Portanto, eu não ia destacar nenhum, excepto o vencedor, porque o vencedor é vencedor por algum motivo. Posso dizer é que, em termos globais, além da quantidade, a qualidade dos filmes que chegaram, este ano, foi também muito maior, tal como a quantidade de países que participaram. Ao todo, foram mais de 40 países a participar, muitos deles com mais do que um filme. É relevante para o Festival Mental, até porque estamos envolvidos em vários projetos internacionais com a União Europeia e, portanto, esta parte da internacionalização do próprio Festival Mental, não só através dos filmes e da parte do M Cinema, mas também, depois, pela nossa posição como parceiros em organizações da União Europeia, que abordam festivais de Saúde Mental, é sempre muito importante ter esta parte da internacionalização cada vez mais forte. Realço, portanto, o Dias de Ausência, o filme que venceu a mostra este ano.
Quanto a filmes nacionais só há a participação de um, o Borderline. Porquê a escolha de um só?
Só há um filme nacional, apesar de ter havido a participação de vários. Temos psicólogos na nossa equipa de seleccionadores e preocupamo-nos, também, com o não haver erros ou falhas em termos científicos, isso é importante. Mas não nos podemos esquecer que estamos numa sala grande e importante de cinema e, por isso, queremos levar ao público o melhor da arte. Isso abarca tudo o que tenha a ver com o próprio filme em si. Falo da qualidade de imagem, de som, de argumento e de interpretação, ou seja, tudo o que tenha a ver com cinema, especificamente, e cinema profissional.
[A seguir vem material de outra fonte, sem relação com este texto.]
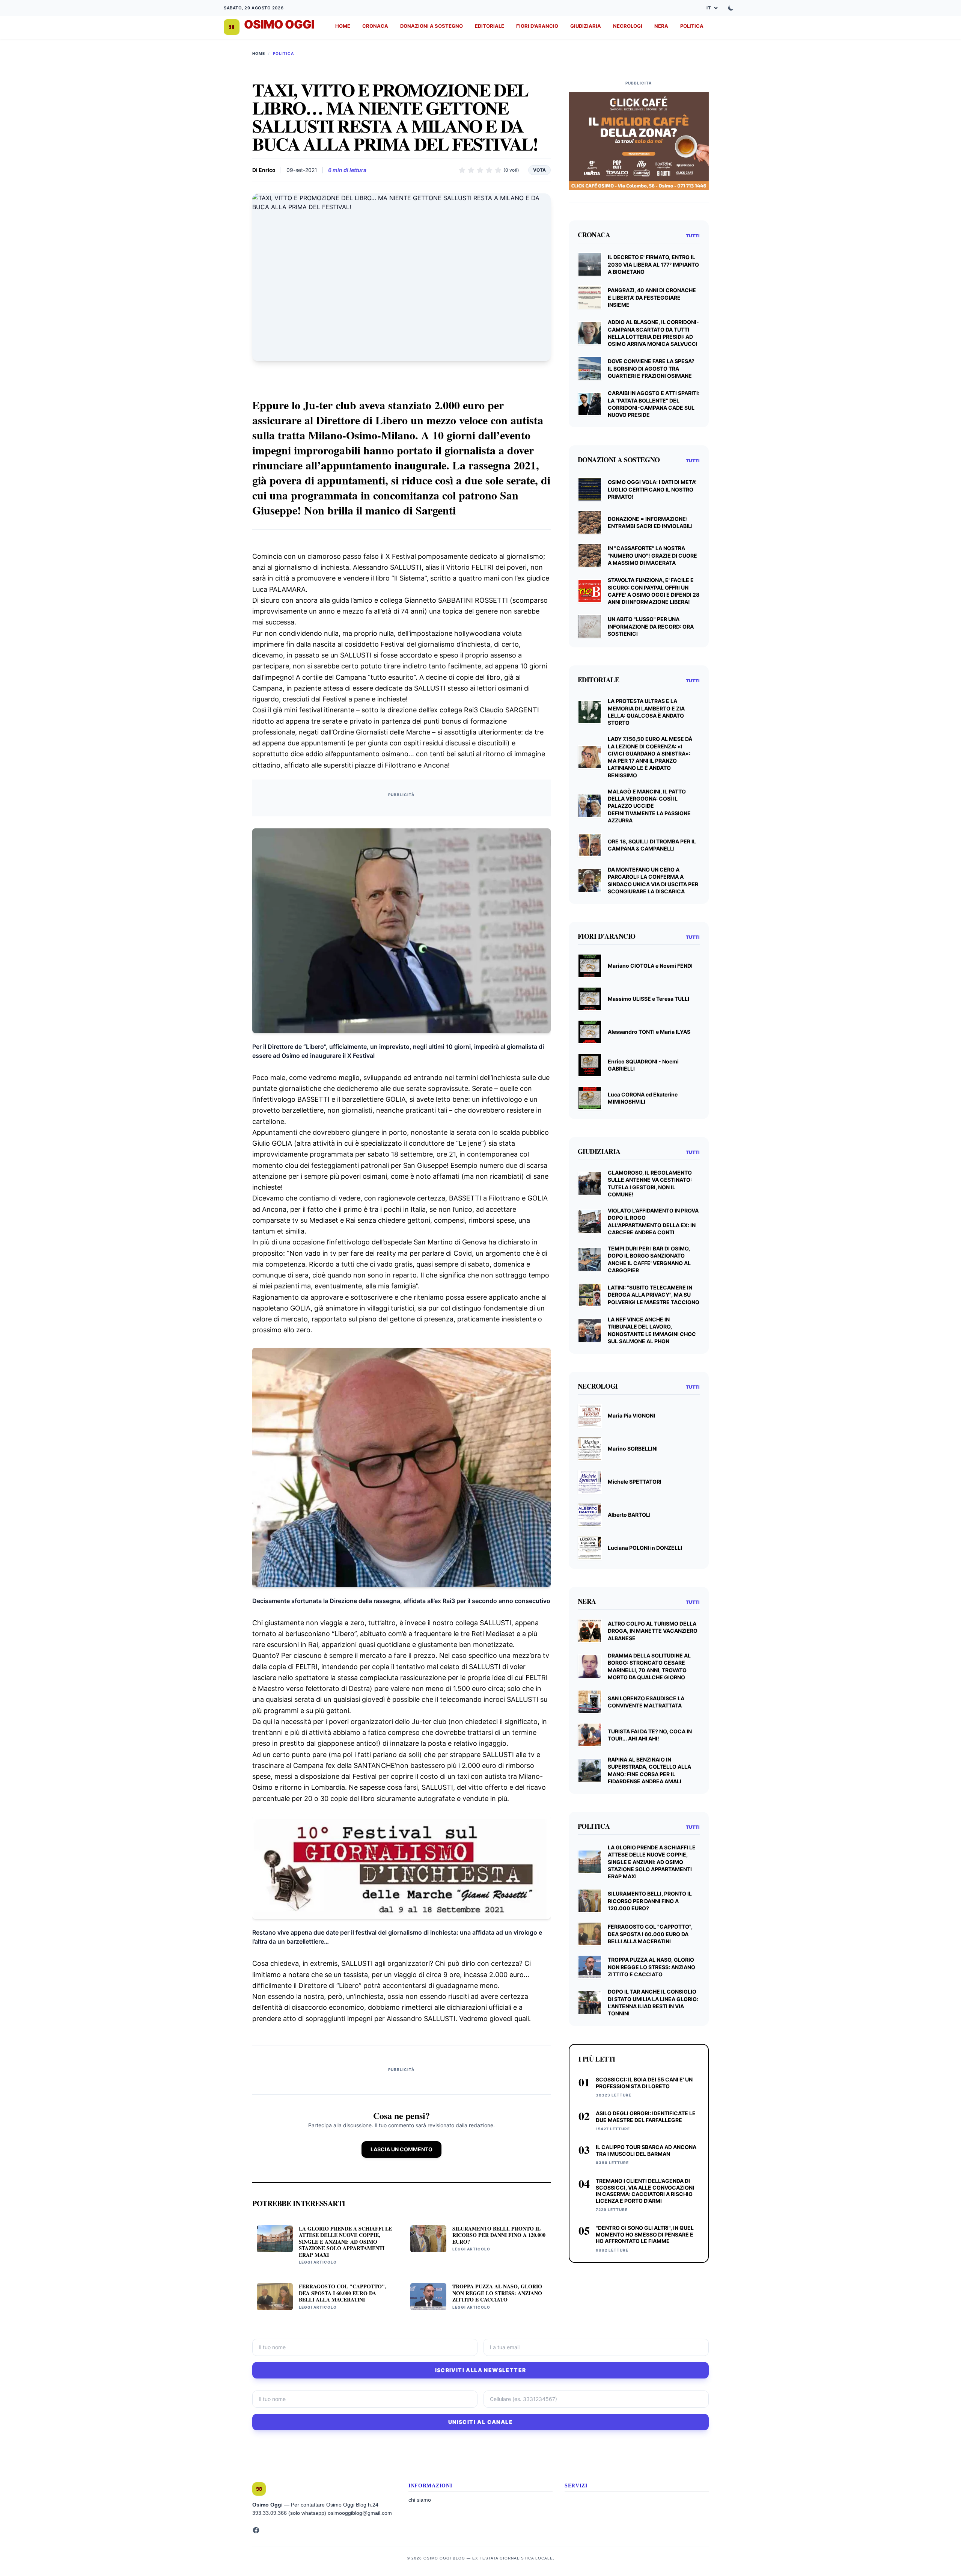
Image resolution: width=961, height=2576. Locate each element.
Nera (661, 26)
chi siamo (419, 2500)
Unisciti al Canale (480, 2422)
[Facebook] (256, 2530)
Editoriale (489, 26)
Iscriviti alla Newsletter (480, 2370)
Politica (691, 26)
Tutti (693, 235)
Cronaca (375, 26)
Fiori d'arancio (537, 26)
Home (258, 53)
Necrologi (627, 26)
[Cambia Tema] (731, 8)
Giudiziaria (585, 26)
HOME (342, 26)
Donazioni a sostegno (431, 26)
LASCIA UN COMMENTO (401, 2149)
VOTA (539, 170)
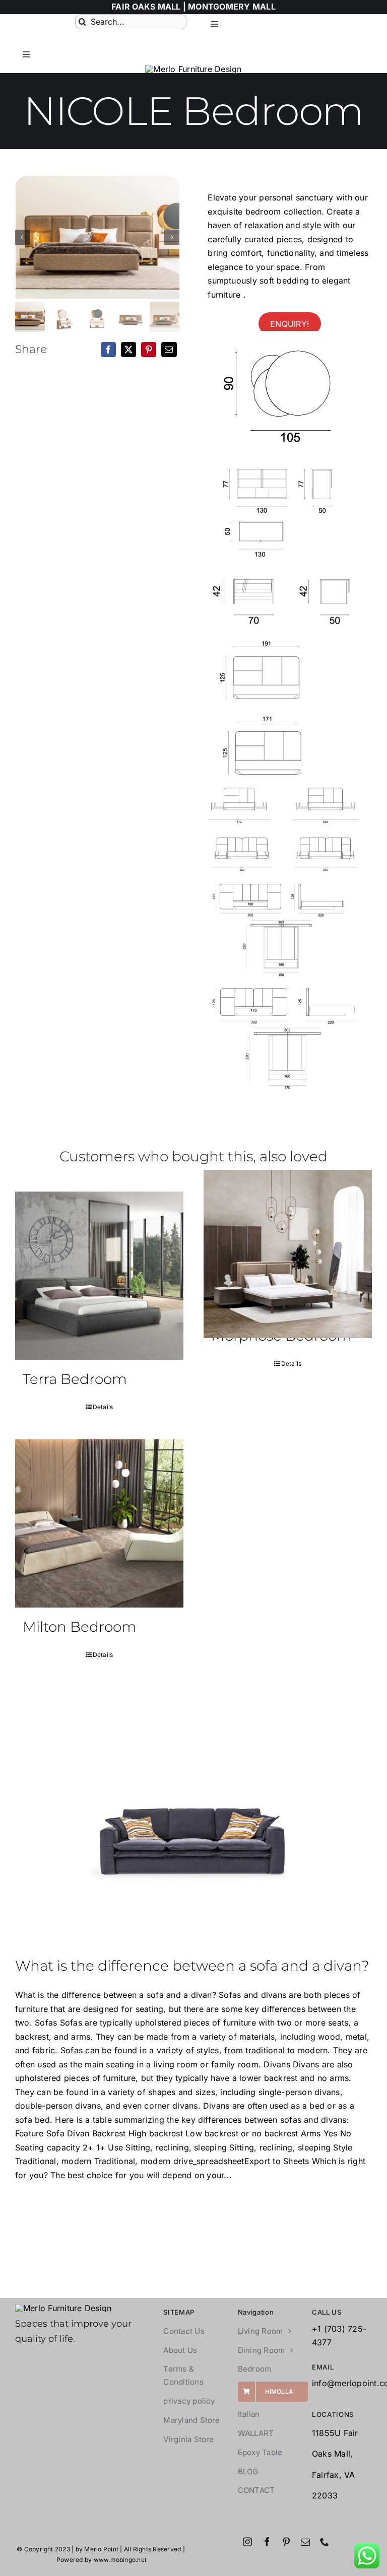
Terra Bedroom (75, 1378)
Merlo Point (101, 2549)
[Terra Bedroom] (99, 1276)
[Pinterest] (149, 349)
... (228, 2175)
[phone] (324, 2541)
É aquilo que pretendemos que a nossa mostra seja, uma mostra de cinema profissional.
Infelizmente, de Portugal, não nos têm chegado filmes com este nível de qualidade que é necessária e que, claro, exigimos que tenha de estar dentro de uma sala de cinema maravilhosa como é o São Jorge, e depois país fora, em outros auditórios onde apresentamos, também, mostras de cinema. Vamos estar, por exemplo, já em Leiria, com uma mostra do M Cinema, e depois tudo isto será o nosso itinerante. Por essa razão, é mesmo muito importante a qualidade, acima de tudo, e é justamente isso que estes seleccionadores preservam e escolhem: o melhor cinema para o nosso melhor público.